Bottorf expressed concerns about a Nye County Commission meeting on Feb. 7 when commissioners acted to terminate a Life Guard lease for Tonopah Airport hangar space.
At issue was the status of a Life Guard aircraft for Tonopah.
Commissioner Lorinda Wichman said that day, “Life Guard has pulled their equipment from the airport. They are housing their equipment in Las Vegas, which means they don’t need a lease on a hangar at the airport. That is all we are doing is removing the lease that they had on the hangar because they don’t have the equipment in there.”
“So no one is doing anything other than that, just taking care of a lease,” Wichman said. “It has nothing to do with the service. They are still here as they have been in the past.”
On March 15, Bottorf expressed concern about the Feb. 7 meeting.
“We feel they (county commission) were provided information to say that we had abandoned the community…” Bottorf said. “I don’t know where they got this information from, but it’s pretty clear we haven’t done that …We are not ghosts. People who abandon the community don’t save lives.

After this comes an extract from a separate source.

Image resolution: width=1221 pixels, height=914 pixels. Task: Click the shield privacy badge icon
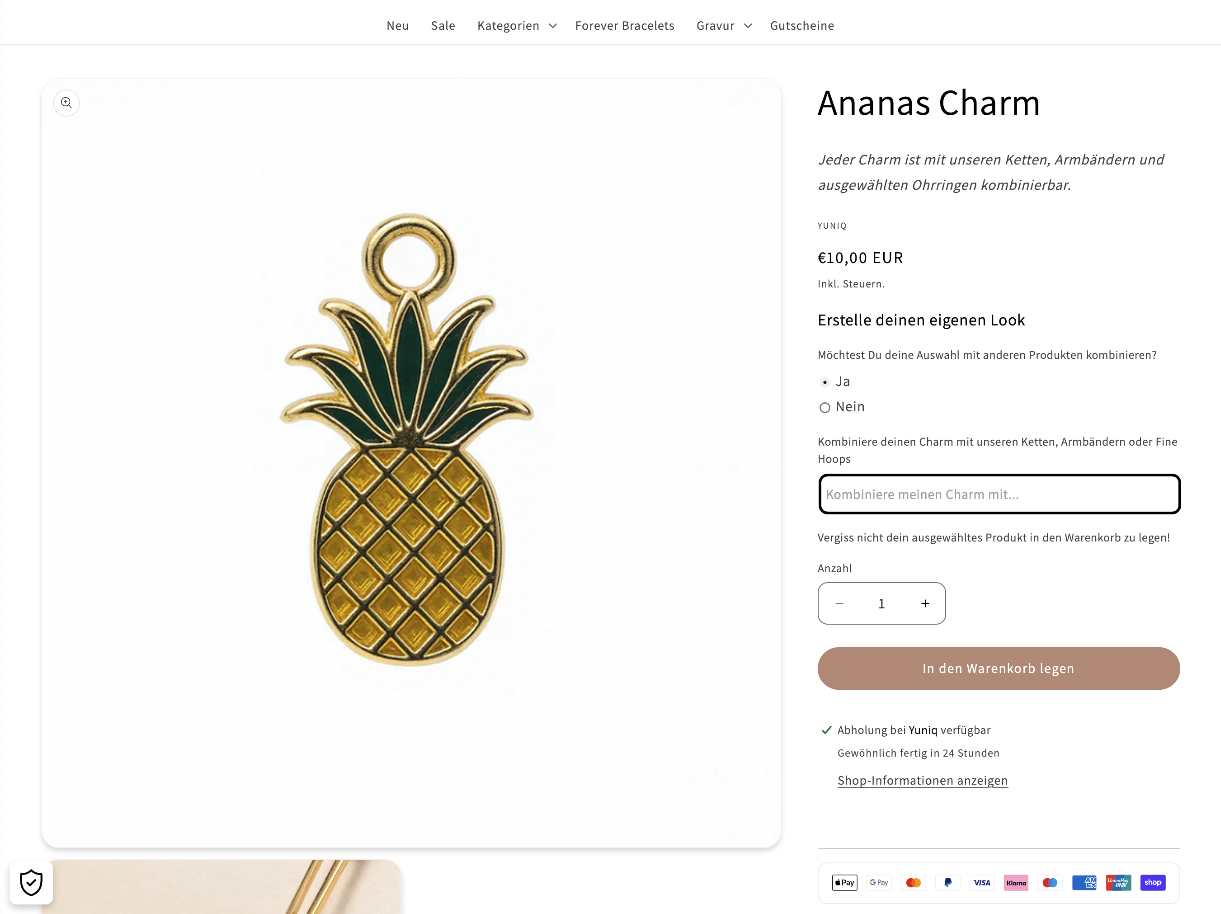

We save lives.”
Also on March 15, Life Guard issued a lengthy written statement, responding to the Feb. 7 action.
Life Guard said that it has requested by official letter that Nye County commissioners withdraw the lease termination.

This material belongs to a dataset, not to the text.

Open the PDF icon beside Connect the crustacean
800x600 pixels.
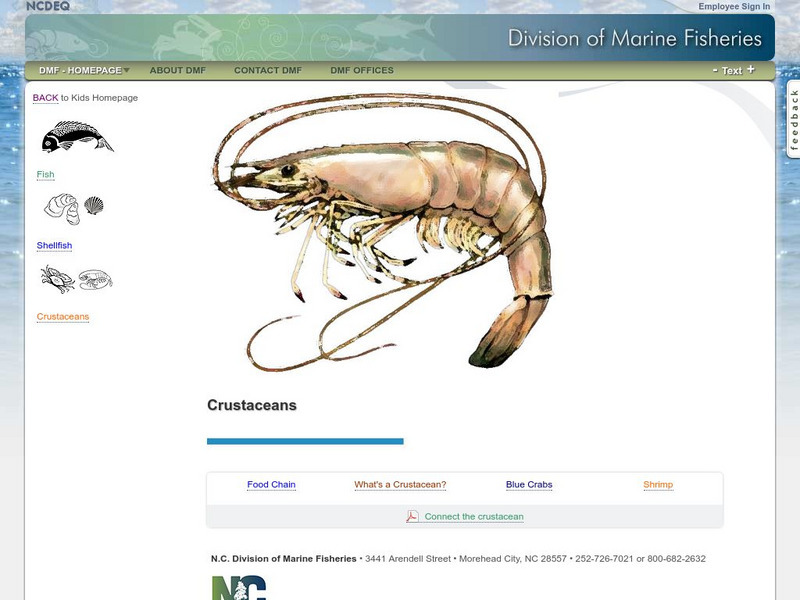coord(411,517)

“Without the hangar, Life Guard will be unable to provide these services, and then the concerns of the public will be realized,” the statement read.
In an interview, Bottorf cited concerns over whether a Life Guard medical plane remained in Tonopah or had been pulled out of town.
“When we pulled our plane in August, the plane was scheduled for maintenance,” Bottorf said. “The plane had to go to North Carolina and have engine overhauls done. That is a regulation. The plane is back. The plane came back. There were delays, but it came back Feb. 7.”
Wichman said last week, “If they want to put a plane in there, they can definitely re-up their lease.”
“If they’ve got their equipment back out there, and they need a hangar, you bet we’ll help them,” Wichman also said, adding that she would be willing to listen to Life Guard concerns.